Having found that the majority of the private interest factors weigh in favor of transfer, the court must also consider the public interest factors, which include: (1) the relation of the community to the occurrence at issue in the litigation and the desirability of resolving the controversies in their locale; (2) the court's familiarity with the applicable law; and (3) the congestion of respective court dockets and the prospect for earlier trial. Georgouses v. NaTec Resources, Inc., 963 F.Supp. 728, 730 (N.D. Ill. 1997). The first factor weighs slightly more in favor of transfer to the Western District of Texas because Texas is where plaintiff and putative class members were allegedly injured. While, as plaintiff points out, "Illinois unquestionably has an interest in regulating the behavior of debt collectors like Asset who operate and conduct business within its borders," the material events of this action occurred in Texas, providing Texas with a greater interest in this case.
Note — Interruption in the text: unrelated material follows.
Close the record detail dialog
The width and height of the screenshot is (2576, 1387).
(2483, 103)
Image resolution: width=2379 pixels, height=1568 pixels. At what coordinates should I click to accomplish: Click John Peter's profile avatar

Because this case concerns federal law, the second factor is neutral. See Amorose v. C.H. Robinson Worldwide, Inc., 521 F.Supp.2d 731, 737 (N.D. Ill. 2007). In opposition to plaintiff's contention, just because more FDCPA cases may be filed in this district does not mean that the Northern District of Illinois is more familiar with the federal statute at issue than the Western District of Texas.

Finally, the court must consider the dockets of the two districts in question. Plotkin v. IP Axess, Inc., 168 F.Supp.2d 899, 904 (N.D. Ill. 2001) (utilizing Federal Court Management Statistics to evaluate the congestions of each courts' dockets and the prospect for an earlier trial). The median time from filing to trial for civil cases in the Northern District of Illinois as of December 2014, is 34.2 months, while the same interval is only 19.6 months in the Western District of Texas. Additionally, the median length of time for disposition of civil cases is 7 months in the Northern District of Illinois, but just barely shorter in the Western District of Texas at 6.7 months. Although these statistics do not shed light on the speed of litigating an FDCPA case, generally the Western District of Texas is likely to process the instant case sooner whether or not it goes to trial, thereby titling this final factor slightly in favor of transfer.

Because the majority of both private and public interest factors weigh in favor of transfer, the court finds that the Western District of Texas is a more convenient venue than the Northern District of Illinois, and that transfer is in the interest of justice. CONCLUSION

For the forgoing reasons, defendant's motion to transfer venue to the Western District of Texas is granted.

FootNotes


1. In considering a motion to transfer for improper venue, the court accepts all well-pleaded allegations in the complaint as true unless controverted by defendant's affidavits. QSN Indus., Inc. v. Sanderson, No. 95-C-3356, 1995 WL 743751, at *3 (N.D. Ill. Dec. 13, 1995).
2. Plaintiff's lead attorney is Andrew Thomasson of Jersey City, New Jersey.